## [Listing]
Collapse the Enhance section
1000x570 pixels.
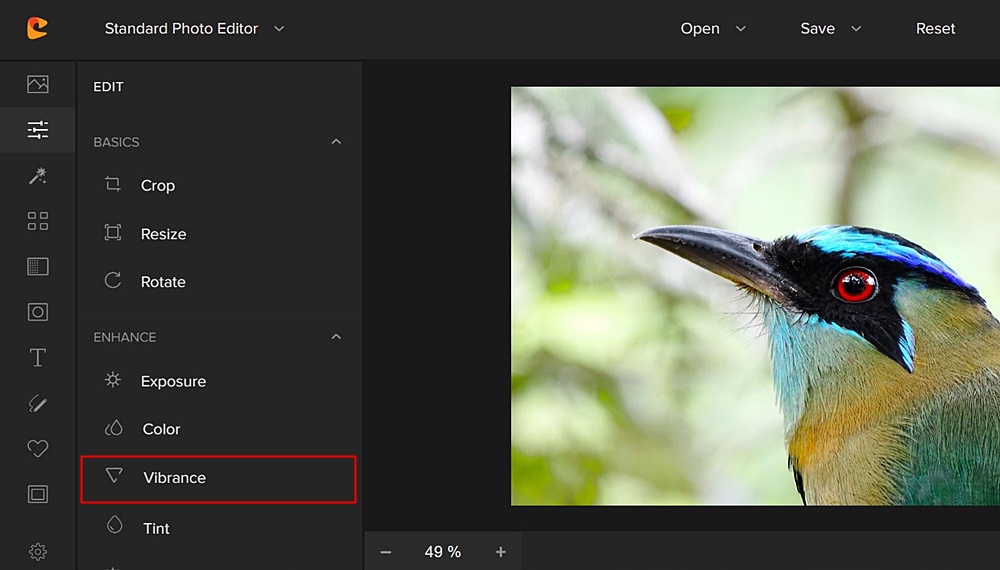coord(336,337)
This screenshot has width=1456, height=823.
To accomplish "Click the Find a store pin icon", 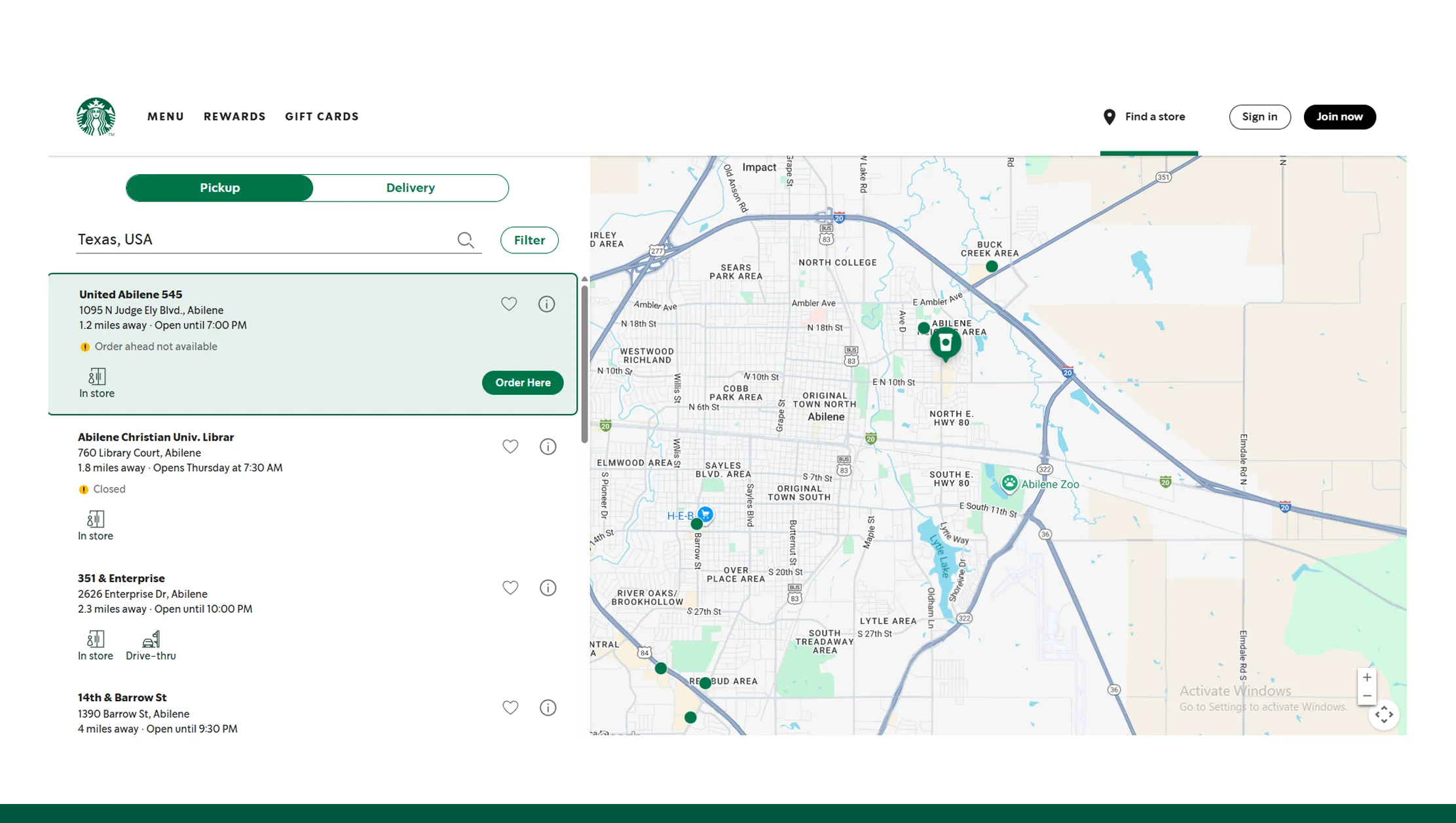I will [x=1110, y=117].
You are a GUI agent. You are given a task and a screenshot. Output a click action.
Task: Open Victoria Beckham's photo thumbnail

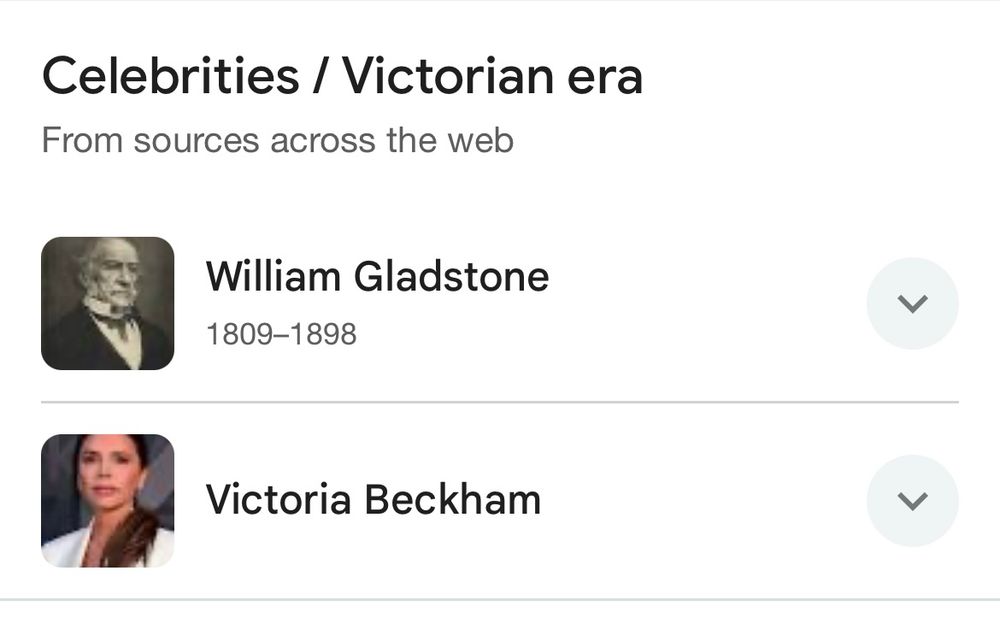[x=108, y=500]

## [Requirement]
Please swap "thumbnail" for "preview" in the lines running from the one holding "You are a GUI" through the end of the items, both included, and give those lines again with the pictures left out.

## [Answer below]
You are a GUI agent. You are given a task and a screenshot. Output a click action.
Task: Open Victoria Beckham's photo preview

[x=108, y=500]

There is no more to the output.